Wow! What kind of snakes?


----------



## Animals45 (May 11, 2021)

I looked up how to get rid of snakes and it said something like Another option is to soak a rug in ammonia and place it in an unsealed bag near any areas inhabited by *snakes* to deter them *away*. Vinegar: Vinegar is effective at repelling *snakes* near bodies of water including swimming pools. Pour white vinegar around the perimeter of any body of water for a natural *snake* repellent. Hope this was helpful!


----------



## robin416 (Sep 8, 2013)

Animals45 said:


> I looked up how to get rid of snakes and it said something like Another option is to soak a rug in ammonia and place it in an unsealed bag near any areas inhabited by *snakes* to deter them *away*. Vinegar: Vinegar is effective at repelling *snakes* near bodies of water including swimming pools. Pour white vinegar around the perimeter of any body of water for a natural *snake* repellent. Hope this was helpful!
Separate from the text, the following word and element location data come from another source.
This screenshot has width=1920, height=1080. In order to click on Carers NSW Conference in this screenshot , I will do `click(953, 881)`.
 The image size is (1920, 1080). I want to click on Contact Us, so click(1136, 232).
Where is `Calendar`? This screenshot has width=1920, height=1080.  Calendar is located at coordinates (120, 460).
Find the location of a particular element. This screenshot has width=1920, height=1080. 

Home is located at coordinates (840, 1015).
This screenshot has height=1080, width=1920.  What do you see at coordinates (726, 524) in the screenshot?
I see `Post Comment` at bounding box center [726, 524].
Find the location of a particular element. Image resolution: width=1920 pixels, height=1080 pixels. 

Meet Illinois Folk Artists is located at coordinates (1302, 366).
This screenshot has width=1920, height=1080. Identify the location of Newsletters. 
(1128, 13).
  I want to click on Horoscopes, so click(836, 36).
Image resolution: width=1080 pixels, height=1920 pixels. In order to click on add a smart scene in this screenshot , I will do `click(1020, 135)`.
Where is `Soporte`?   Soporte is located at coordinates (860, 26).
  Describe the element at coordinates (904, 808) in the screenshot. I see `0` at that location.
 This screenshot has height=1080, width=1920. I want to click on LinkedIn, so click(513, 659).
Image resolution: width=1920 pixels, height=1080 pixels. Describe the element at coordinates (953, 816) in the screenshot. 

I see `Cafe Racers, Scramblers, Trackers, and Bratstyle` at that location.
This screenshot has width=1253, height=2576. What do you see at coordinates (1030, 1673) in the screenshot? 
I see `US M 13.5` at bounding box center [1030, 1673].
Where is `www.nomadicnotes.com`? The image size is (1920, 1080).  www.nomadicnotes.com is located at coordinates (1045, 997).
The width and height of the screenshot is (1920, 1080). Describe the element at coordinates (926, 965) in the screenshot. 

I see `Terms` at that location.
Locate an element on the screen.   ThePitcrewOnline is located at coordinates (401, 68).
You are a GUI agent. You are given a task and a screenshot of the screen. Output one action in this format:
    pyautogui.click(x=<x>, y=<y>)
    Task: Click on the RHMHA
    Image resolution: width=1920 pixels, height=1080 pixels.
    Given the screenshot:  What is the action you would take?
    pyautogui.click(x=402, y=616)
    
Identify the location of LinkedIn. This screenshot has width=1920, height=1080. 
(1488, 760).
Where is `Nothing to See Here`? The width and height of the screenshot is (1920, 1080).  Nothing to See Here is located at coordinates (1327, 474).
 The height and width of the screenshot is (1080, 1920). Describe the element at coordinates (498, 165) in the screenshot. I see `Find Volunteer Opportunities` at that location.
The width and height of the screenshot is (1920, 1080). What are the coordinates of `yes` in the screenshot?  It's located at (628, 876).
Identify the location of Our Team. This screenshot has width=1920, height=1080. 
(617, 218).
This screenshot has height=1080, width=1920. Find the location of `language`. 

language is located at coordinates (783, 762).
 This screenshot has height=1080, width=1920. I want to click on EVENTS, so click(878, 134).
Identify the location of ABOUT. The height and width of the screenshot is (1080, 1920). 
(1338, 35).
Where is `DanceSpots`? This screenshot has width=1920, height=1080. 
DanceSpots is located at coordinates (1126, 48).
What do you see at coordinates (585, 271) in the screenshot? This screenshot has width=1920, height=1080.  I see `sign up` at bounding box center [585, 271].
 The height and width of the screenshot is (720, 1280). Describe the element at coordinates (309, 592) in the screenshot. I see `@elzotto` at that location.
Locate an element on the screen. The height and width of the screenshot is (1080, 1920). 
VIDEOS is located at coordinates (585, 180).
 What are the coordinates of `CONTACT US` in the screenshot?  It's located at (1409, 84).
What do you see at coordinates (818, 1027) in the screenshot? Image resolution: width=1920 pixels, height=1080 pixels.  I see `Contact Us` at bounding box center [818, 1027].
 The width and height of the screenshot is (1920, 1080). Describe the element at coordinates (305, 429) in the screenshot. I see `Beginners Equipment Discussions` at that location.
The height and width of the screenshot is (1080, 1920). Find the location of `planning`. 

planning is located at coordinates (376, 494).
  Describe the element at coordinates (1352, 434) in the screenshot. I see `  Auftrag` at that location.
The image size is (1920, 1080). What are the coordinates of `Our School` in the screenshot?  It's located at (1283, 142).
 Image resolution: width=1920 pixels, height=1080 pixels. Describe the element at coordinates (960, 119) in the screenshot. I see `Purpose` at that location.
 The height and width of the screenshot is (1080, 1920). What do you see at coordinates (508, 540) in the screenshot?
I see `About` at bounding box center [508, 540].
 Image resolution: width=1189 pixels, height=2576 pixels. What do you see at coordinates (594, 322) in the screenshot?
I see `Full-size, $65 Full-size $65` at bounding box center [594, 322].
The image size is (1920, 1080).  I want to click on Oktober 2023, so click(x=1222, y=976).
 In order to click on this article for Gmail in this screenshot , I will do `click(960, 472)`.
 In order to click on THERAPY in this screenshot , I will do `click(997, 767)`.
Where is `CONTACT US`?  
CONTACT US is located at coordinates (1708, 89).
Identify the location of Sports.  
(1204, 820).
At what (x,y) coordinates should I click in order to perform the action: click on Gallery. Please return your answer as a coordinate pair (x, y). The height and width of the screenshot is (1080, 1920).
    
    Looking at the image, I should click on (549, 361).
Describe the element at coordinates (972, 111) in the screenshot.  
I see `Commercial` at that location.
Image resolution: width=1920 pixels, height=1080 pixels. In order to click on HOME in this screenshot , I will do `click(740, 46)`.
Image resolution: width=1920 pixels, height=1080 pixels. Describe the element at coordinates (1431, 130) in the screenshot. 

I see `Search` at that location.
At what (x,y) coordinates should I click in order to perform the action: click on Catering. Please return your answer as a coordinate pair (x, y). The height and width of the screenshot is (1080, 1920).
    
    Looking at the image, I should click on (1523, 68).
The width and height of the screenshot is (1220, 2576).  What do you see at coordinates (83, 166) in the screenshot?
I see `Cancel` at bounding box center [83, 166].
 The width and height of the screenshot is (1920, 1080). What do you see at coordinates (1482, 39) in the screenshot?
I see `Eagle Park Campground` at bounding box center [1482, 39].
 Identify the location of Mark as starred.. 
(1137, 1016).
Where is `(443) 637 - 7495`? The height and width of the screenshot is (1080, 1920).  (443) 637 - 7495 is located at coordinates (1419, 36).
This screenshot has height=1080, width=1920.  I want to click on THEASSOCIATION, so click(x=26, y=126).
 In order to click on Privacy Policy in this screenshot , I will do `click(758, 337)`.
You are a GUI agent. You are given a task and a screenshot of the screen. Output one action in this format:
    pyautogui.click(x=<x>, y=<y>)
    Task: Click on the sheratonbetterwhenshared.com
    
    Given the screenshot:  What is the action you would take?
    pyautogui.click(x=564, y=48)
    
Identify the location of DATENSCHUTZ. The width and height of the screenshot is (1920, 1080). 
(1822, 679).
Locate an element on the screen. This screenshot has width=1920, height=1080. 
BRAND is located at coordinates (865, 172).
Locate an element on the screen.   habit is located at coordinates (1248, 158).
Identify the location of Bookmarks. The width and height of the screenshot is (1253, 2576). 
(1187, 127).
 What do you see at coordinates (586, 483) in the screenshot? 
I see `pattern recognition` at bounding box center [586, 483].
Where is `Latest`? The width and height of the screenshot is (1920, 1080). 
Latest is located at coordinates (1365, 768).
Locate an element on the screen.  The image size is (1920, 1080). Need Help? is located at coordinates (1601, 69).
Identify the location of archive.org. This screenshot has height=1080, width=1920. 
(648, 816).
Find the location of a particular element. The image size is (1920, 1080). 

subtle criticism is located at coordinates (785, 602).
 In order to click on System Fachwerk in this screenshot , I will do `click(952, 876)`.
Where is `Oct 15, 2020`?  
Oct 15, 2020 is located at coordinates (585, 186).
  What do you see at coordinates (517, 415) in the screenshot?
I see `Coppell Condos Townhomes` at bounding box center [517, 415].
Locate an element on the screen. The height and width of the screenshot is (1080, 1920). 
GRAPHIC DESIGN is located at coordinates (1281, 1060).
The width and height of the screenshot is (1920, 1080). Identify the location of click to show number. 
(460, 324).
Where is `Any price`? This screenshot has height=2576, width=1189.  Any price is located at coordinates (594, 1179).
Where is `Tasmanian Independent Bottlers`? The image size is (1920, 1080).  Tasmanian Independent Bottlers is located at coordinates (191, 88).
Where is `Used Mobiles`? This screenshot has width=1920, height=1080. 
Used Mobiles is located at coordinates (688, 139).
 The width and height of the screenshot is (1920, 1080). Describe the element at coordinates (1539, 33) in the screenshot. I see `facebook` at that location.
You can't use the ammonia close to the birds. It will suffocate them. 

I wonder why the vinegar can only be used around water. Why couldn't it be put around a coop too? Although I doubt the effectiveness would last long.


----------



## Animals45 (May 11, 2021)

robin416 said:


> You can't use the ammonia close to the birds. It will suffocate them.
> 
> I wonder why the vinegar can only be used around water. Why couldn't it be put around a coop too? Although I doubt the effectiveness would last long.


I'm wondering that too.


----------



## danathome (Sep 14, 2020)

Animals45 said:


> Wow! What kind of snakes?


Six to seven foot rat snakes. I've tried vinegar and doesn't work.


----------



## Animals45 (May 11, 2021)

danathome said:


> Six to seven foot rat snakes. I've tried vinegar and doesn't work.


OMGOSH!


----------



## Animals45 (May 11, 2021)

It say's Calcium cyanide is a good *chemical* for *killing snakes* taking refuge in burrows, while there are several gases that sometimes work in fumigating dens.


----------



## danathome (Sep 14, 2020)

Animals45 said:


> OMGOSH!


*My wife and I went fishing this morning and when we got home, a bit ago, duck eggs I forgot to collect in our rush to be on the lake, were all gone.*
*
Actually, I do not want the snakes completely gone! I haven't seen a mouse or rat in a year. As long as they take just eggs I will continue catch and release of those I catch in the nests.*

*Kimmi isn't/wouldn't be thrilled at this decision; Oh well. I think she hates the rodents more...*


----------



## Animals45 (May 11, 2021)

danathome said:


> *My wife and I went fishing this morning and when we got home, a bit ago, duck eggs I forgot to collect in our rush to be on the lake, were all gone.*
> 
> *Actually, I do not want the snakes completely gone! I haven't seen a mouse or rat in a year. As long as they take just eggs I will continue catch and release of those I catch in the nests.*
> 
> *Kimmi isn't/wouldn't be thrilled at this decision; Oh well. I think she hates the rodents more...*


Wow! I'm so sorry the eggs were gone.


----------



## robin416 (Sep 8, 2013)

That snake is very close. Somewhere in the buildings, the trees, under bedding, the roof.


----------



## Poultry Judge (Jul 15, 2020)

robin416 said:


> That snake is very close. Somewhere in the buildings, the trees, under bedding, the roof.


Yes it is, has to be.


----------



## danathome (Sep 14, 2020)

I figured that. I am wondering how many as I've caught two so far.


----------



## robin416 (Sep 8, 2013)

Might want to look so it doesn't start in on the little birds.


----------



## danathome (Sep 14, 2020)

robin416 said:


> Might want to look so it doesn't start in on the little birds.


I already have, but the shed is old with plenty of places for a snake to get in; another job that needs to be done quick.


----------